If either location is pursued, and the most likely disaster occurs, Manteca could be forced to abandon not just city hall but also the police station and the emergency operations center during the duration of the emergency.

And as a practical day-to-day matter, do you really want the police station between a half a block and two and a half blocks from where the city’s two most congested streets meet?

Currently if additional units are needed by pulling officers away from the Center Street police station and assuming a train isn’t blocking crossings, they can reach an urgent situation east of downtown by bypassing it to the north on residential streets.

The current location doesn’t impede backup from the station to points south of the tracks. Not only do both proposed city hall/police station locations in downtown have impediments from heavy traffic at various times during the day but the 20 trains that now pass through Manteca that the city is preparing for that number to eventually increase to 135 would create a solid rolling barrier to reduce backup response times, but there would still be issues battling traffic to head both east and north.

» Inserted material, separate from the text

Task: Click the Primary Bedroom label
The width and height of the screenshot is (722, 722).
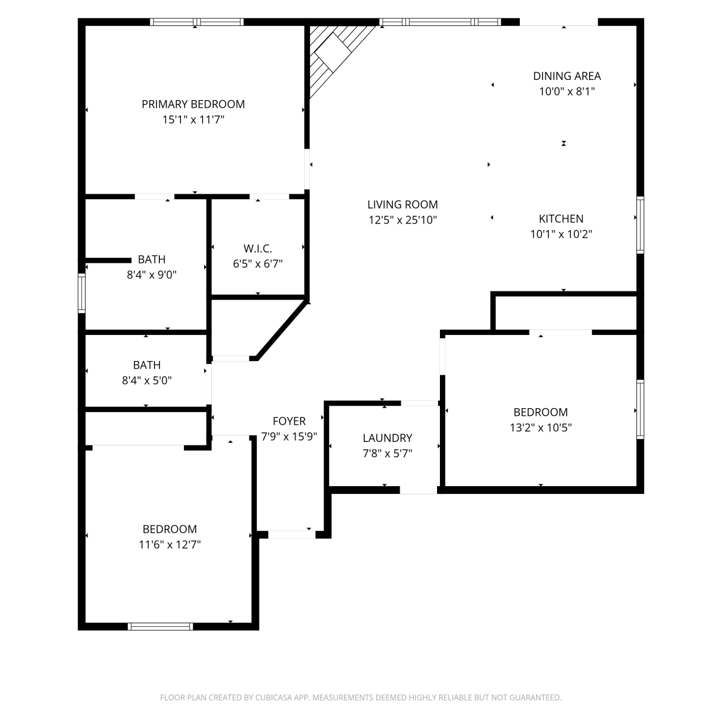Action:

The sentiment for bringing City Hall downtown is misplaced. Trying to bring back some resemblance of the days when downtown was a Central Valley version of a trade center such as Mayberry was on the Andy Griffith Show does so at the expense of ignoring today’s realties and the changing times ahead as Manteca rapidly grows toward the 120,000 population mark.

You could make a case that a separated crossing in a strategic location should happen way ahead of a new city hall being built.

Road projects and government facilities — at least for 40 percent of their costs that are assigned to growth — are financed by different fees that can’t legally be mingled. That’s not the case for the remaining 60 percent for the $13.8 million city leaders hope to generate with a one cent on the dollar increased sales tax they are now considering asking voters to bless.

Manteca’s residents would be better served if the city stayed put at 1001 W. Center St. and added on to the Civic Center using a minimalist approach for architecture and re-purpose existing space. You could easily employ concrete tilt-up structures painted to augment the Taco Bell architecture while concentrating on work space that is needed for a functional and efficient growing 21st century city.

As far as recreational facilities, work to get rid of the biases and quadruple down on efforts to work with the school district to maximize facilities.

The reality is we have a lot of needs and desires and aren’t that filthy rich. And that isn’t considering existing facilities and streets that need money poured into them for ongoing upkeep as years of use wears everything down.

Whether the current or future councils agree isn’t as important as not making decisions that jeopardize public safety.

It’s clear that moving the city hall, police station and emergency operations downtown jeopardizes public safety not just in the most likely disaster as a train derailment but for the most effective every day emergency responses.